The latest offering
‘When Will There Be Good News?’ begins in Devon, where a young Joanna Mason witnesses an horrific attack on her family. The man responsible is sent to prison, but 30 years later, he is released. The reader is then introduced to 16 year-old Reggie who finds work as a nanny for Dr. Hunter. However, Hunter goes missing and Reggie finds himself as the only one who is concerned.
‘When Will There Be Good News?’ again follows two old characters; retired police officer Jackson Brodie and Detective Chief Inspector Louise Munroe. The other main protagonists, Reggie and Joanna Mason, are new characters that Atkinson has created for this novel. As the story unwinds, the reader discovers the unexpected connections that link all of these unlikely people together.
Atkinson’s popularity and success has continued to grow with the publication of this, her third novel in a series following the life of Jackson Brodie and, more recently, Louise Munroe.
Creating the anti-Family saga
Atkinson’s literary integrity began in 1995 when Atkinson won the Whitbread Book of the Year award with her debut novel ‘Behind the Scenes at the Museum’. Since then, Kate Atkinson’s reputation has been advancing within literary circles and the broader public through the publication of ‘Case Histories’) in 2004 and ‘One Good Turn’, released in 2006.
In response to the publication of these works, Atkinson has been labelled a Literary author and has also been attributed to creating her own genre, that of ‘the anti-Family Saga’ novel. In her novels, Atkinson has been able to subvert the notion of the ‘Family Saga’ and distort it into an unrecognisable fashion; something that, for today’s modern world, has a great relevance.
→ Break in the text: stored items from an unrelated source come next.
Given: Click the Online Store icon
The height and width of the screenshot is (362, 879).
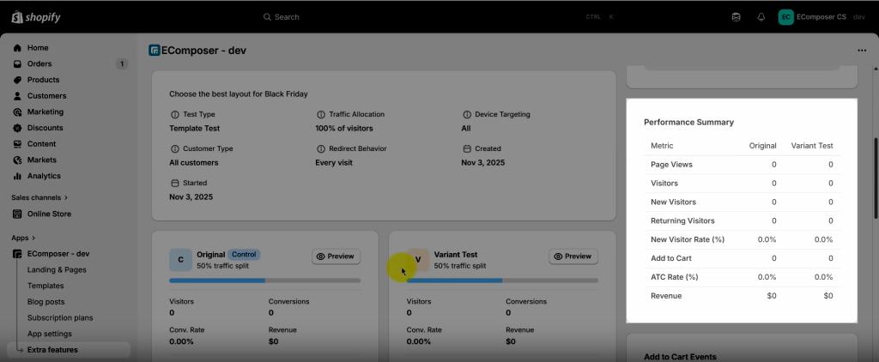Looking at the screenshot, I should coord(17,214).
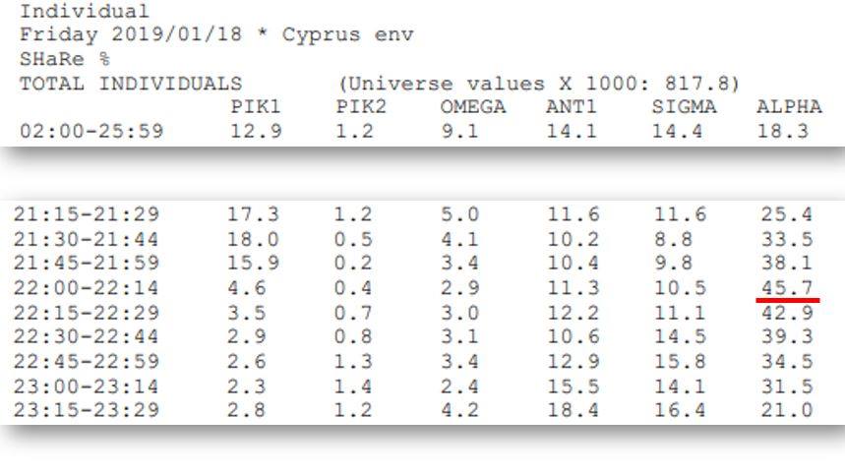Click the PIK1 value 18.0 at 21:30
This screenshot has height=475, width=845.
(253, 239)
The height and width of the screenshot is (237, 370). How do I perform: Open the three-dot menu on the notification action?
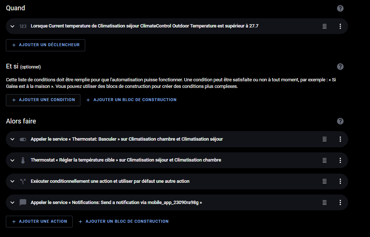pos(340,202)
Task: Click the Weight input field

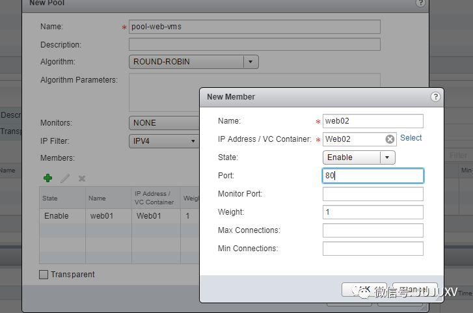Action: click(x=373, y=212)
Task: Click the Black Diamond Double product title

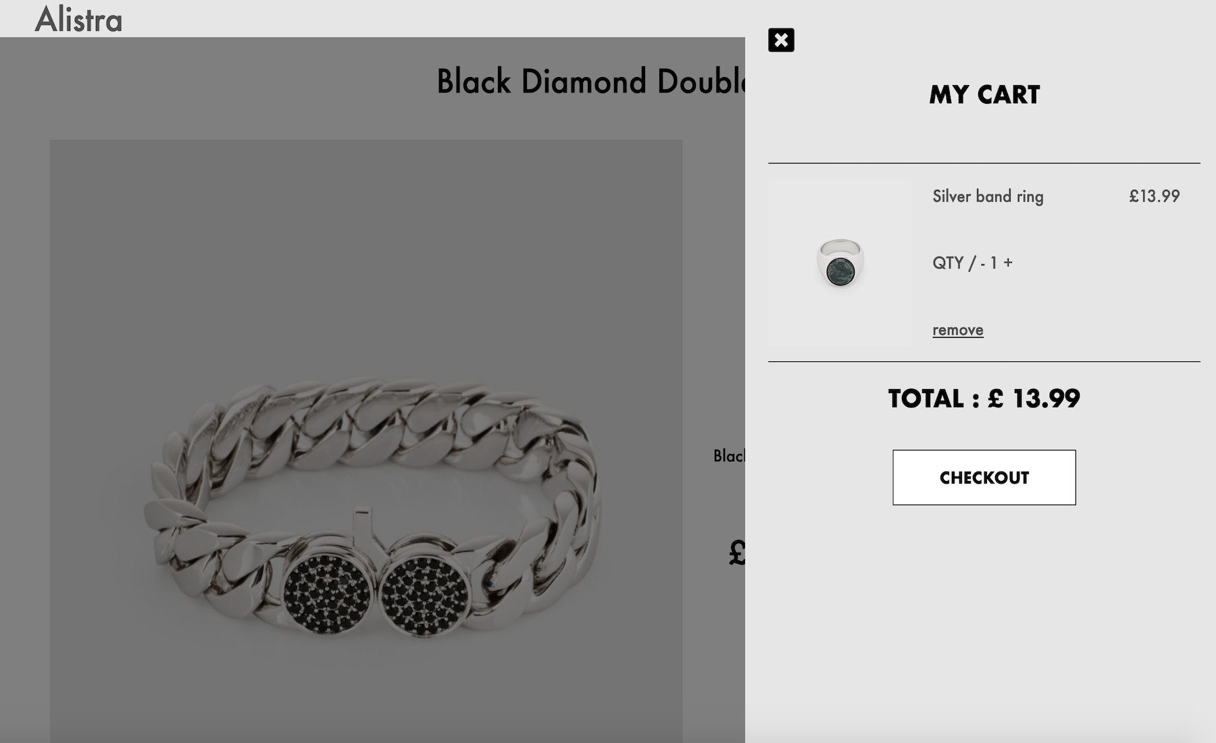Action: click(590, 82)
Something also unconventional and distinctive with Atkinson’s writing is her use of chronology. With ease, her narrative slips between year, decade and even century. A prime example of this is in Behind the Scenes at the Museum, as its chronology travels from the 1950s to the 1990s and then further back in time to revisit the two World Wars and the 19th century. Frequently, in Atkinson’s novels, characters recently deceased are able to be re-instated as their former, younger selves. Although hard to create successfully, Atkinson achieves the desired effect with apparent ease. This is just another aspect of her writing that attributes to her being labelled as a Literary writer.
Criminal use of coincidence?
However, some fans of the crime genre have reacted angrily to Atkinson’s use of coincidence, as unlikely meetings draw characters with similar backgrounds close together. The response to this has concentrated on the fact that many of the most renowned authors have used this technique in the past, notably EM Forster in ‘Howards End’, and so Atkinson should not be criticised for following suit.
When Will There Be Good News?, unlike her other work, is not primarily seen as being a detective novel. Instead, the text chooses to focus more on people; how to deal with and understand them. Currently, it is number 26 in Amazon’s bestselling book list; again an indicator of Atkinson’s growing accomplishments.